Predicting the Actions of Individuals
At first look, statement looks absurd. Nevertheless, when applied into different fields, anticipating actions of individuals becomes a must for so many of them. Think about an insurance company where asymmetric information is undisputable. In fact, most of the service sector is faced with asymmetric information, as agents are unwilling to show their true face in order not to confront extra costs. However, at the company side, they are of course unwilling give up from their profit. Therefore, anticipating individuals’ actions i.e. predicting the prospect data without even stand face to face with them is important.
We had mentioned multi-factored analysis and clustering in our previous posts; in addition, we talked a lot on predictive storytelling, too. Those can become very handy if used correctly. The big data notion, when went its deep, shows peculiar insight on individual even their data is on the sample. That is, if you have access to a consistent data, an all-round prediction method and a good clustering mechanism, you can predict what comes next or who will do what. Although, they seem a little bit from thin air, the method has ben used for almost a century.
Prediction in statistics uses a straightforward technique, if you have the past data and some theories on the matter, you construct a regression in which every alternative is put together with different coefficients. When you run the equation, you can reach a solution that is predicting the future variables. However, the process has a constraint that force you to use exact sample that you are trying to predict. That is, you can predict a country’s next year GDP and/or a country’s labor force participation by looking at that countries data. Of course, this is not a big surprise.
However, thanks to big data and clustering analysis, one can construct a model of prediction that can predict an individual’s action without having an extensive data on them. Think about a person who is applying to insurance company, company without needing extra information about that person can construct a prediction model of them.
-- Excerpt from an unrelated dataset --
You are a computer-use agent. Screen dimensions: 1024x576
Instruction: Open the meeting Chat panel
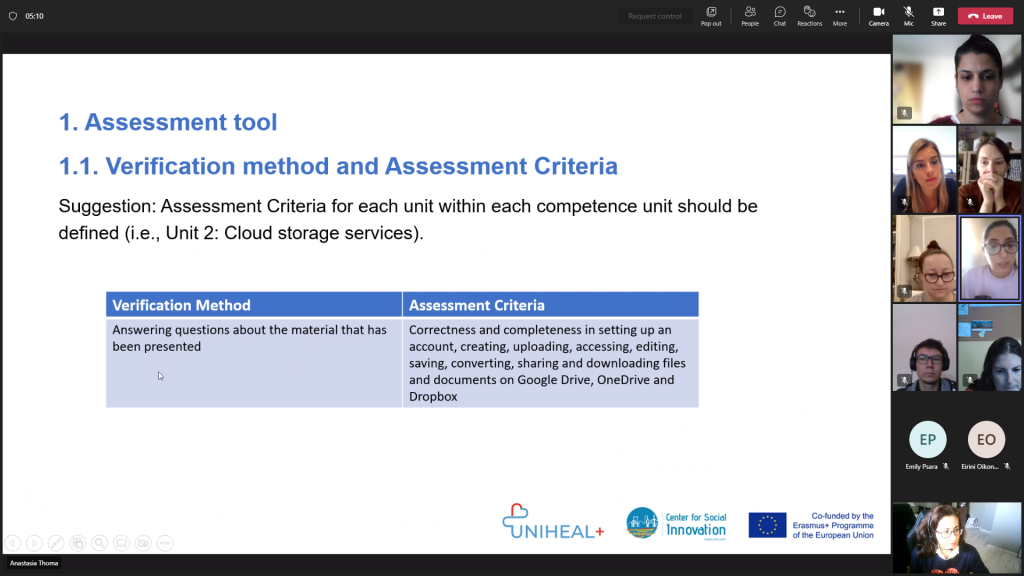[779, 15]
Having only sex, age, region, education, and maternal status information company can predict with a significance that person’s standing and grade them according to past data of them same group. For example, 20 years old, male, students are more prone to cause a car accident then any other group. When 20 years old male student come for an insurance, company can predict and grade this person without even asking question. Of course, there is always error chance; however, the significance of it so low that prediction mechanism learns with every true and false input the system.
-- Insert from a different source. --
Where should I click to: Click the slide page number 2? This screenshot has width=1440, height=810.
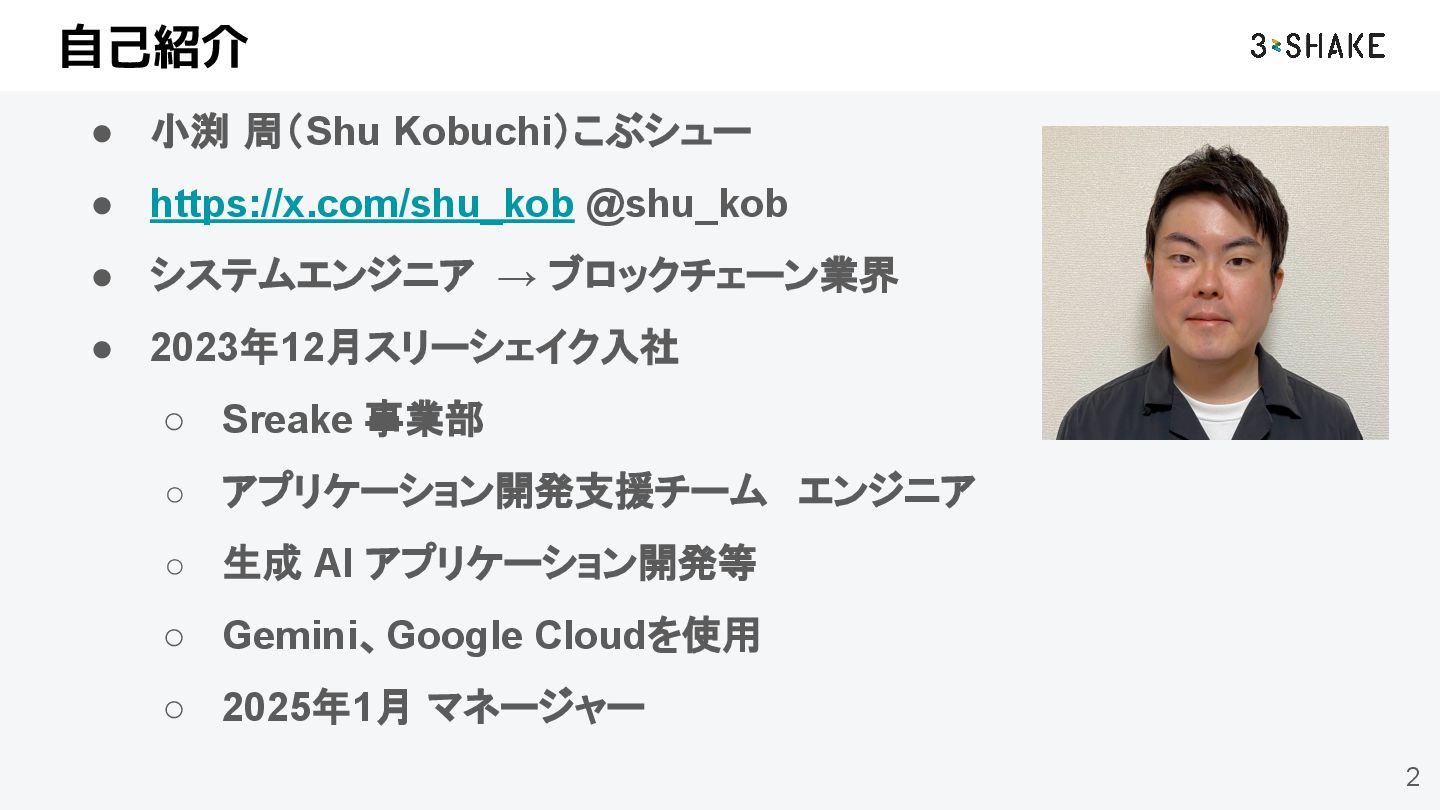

Predictive storytelling at its simplest form, suggests anticipation is just a matter of data comparison. Question of how is not that important as it gets complex and simple at the same rate. However, the question of why is particularly important. Given that system is used for a moral purpose, anticipation via prediction systems are only getting better. That is, every addition of variable to the system teaches model to predict with a more significant level. With every story told with the prediction model, anticipation with correct and consistent data becomes more important. Thus, big data notion would become the gold standard of the 21 st century, as the ones with a more reliable data enhance their abilities of prediction.